O kadar çok ki güçlüye kafa tutarak mazlumu koruduğumuz son destanımız hangisi hatırlayamayabilirsiniz.

İstiklal harbinde mi? Hatay meselesinde mi? Kıbrıs Harekâtında mı? Peşmergelere kapılarımızı açtığımız da mı? Bulgaristan da yaşayan soydaşlarımıza sahip çıktığımızda mı? Kosova da mı? Çeçenistan da mı?...

Günlerdir dünyanın bir köşesinde Gazze’de çocuklar öldürülüyor.

Camiler, birleşmiş milletler binaları, masum çocukların yaşadığı evler, hastaneler, ambulanslar savaş suçu olacak bütün hedefler fütursuzca hedef alınıyor.

Türk milletinin asil ruhu kan ağlıyor, binlerce yıllık tarihinde hep evlatlarını şehit vererek ayakta kalmış bir milletin anaları Gazze’de ki çocuklar için dua ediyor.

Bütün dünya susmuş izliyor.

Kimin hatalı olduğunun tartışmaları yapılıyor. Çocuklar hala ölüyor…

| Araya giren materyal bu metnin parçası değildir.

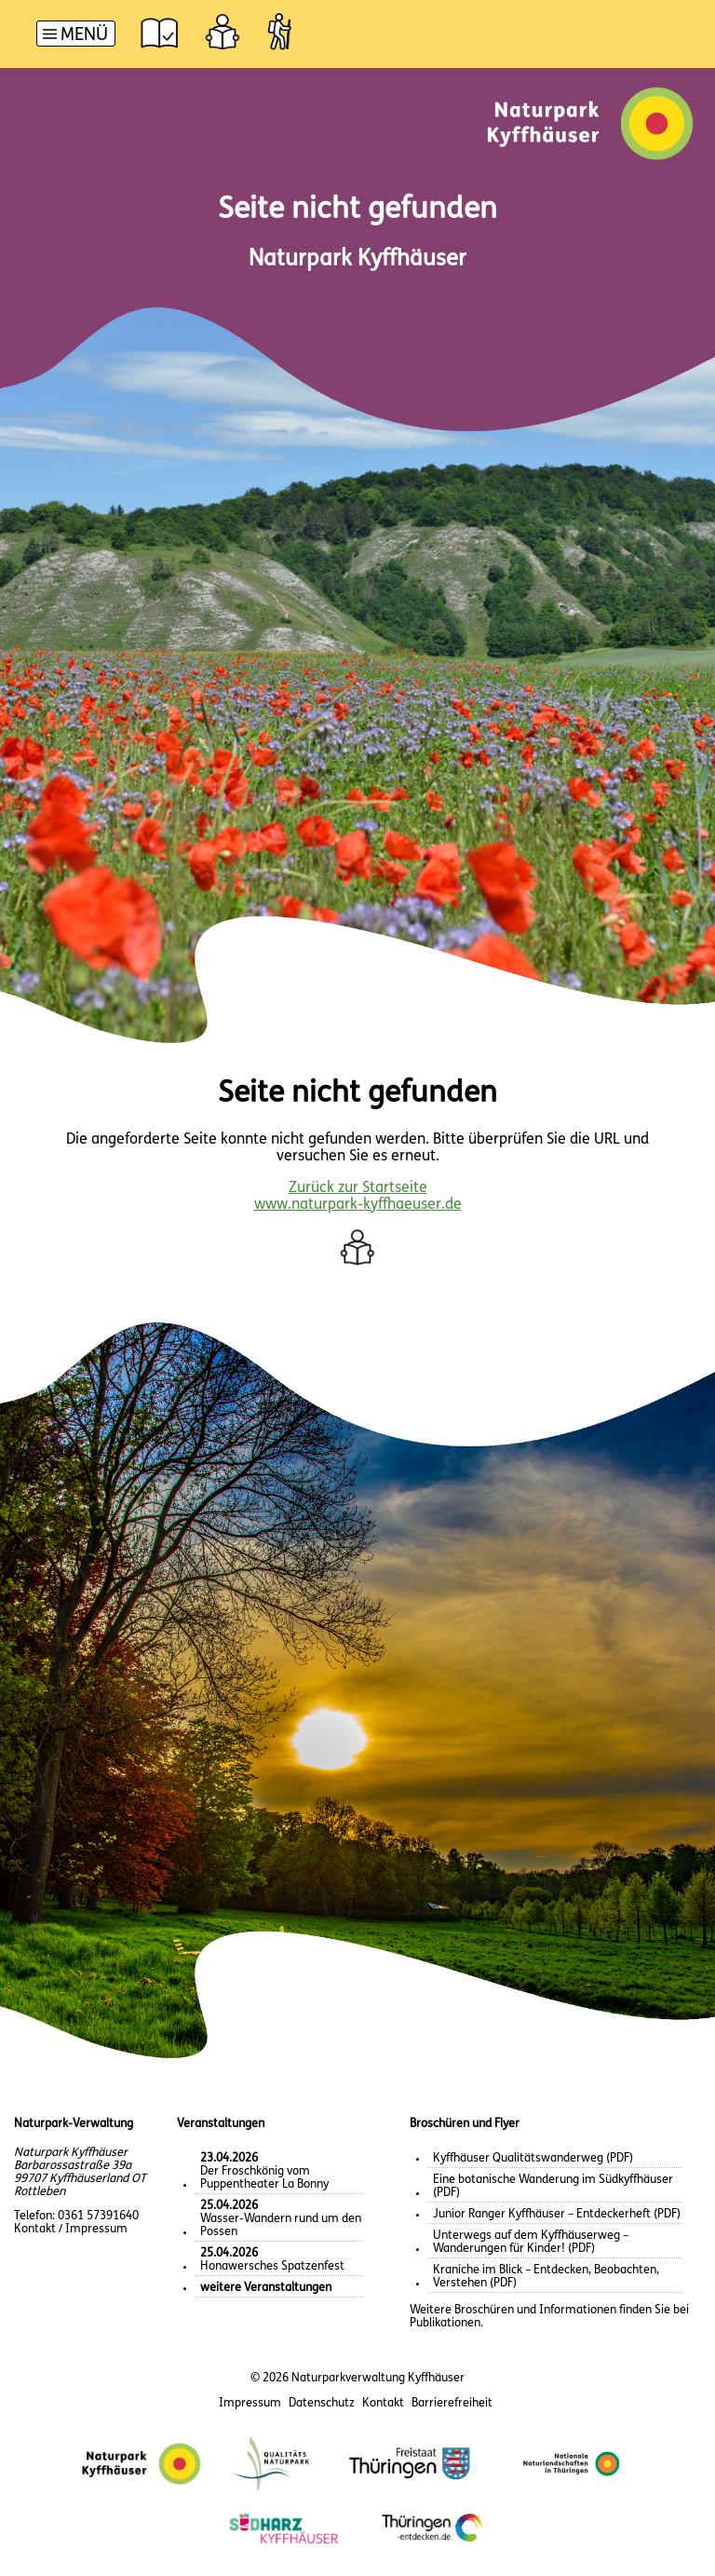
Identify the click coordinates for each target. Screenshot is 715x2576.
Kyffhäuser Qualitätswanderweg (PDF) (533, 2158)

Böyle bir ortamda, diplomatik(!) bir panelde, sözde bir medeniyetin zirvesinde çocukları öldüren ülkenin cumhurbaşkanını alkışlayan bir topluluğun önündesiniz.

Türkiye Cumhuriyetini temsil ediyorsunuz.

Mazlum çocukları unutmuş, savaşın da bir kuralı olduğu gerçeğini kulak ardı etmiş insanlara, neyi, nasıl anlatırsınız?

Ne zordur bilir misiniz? Zalimin karşısında diklenmeden, dik durabilmek…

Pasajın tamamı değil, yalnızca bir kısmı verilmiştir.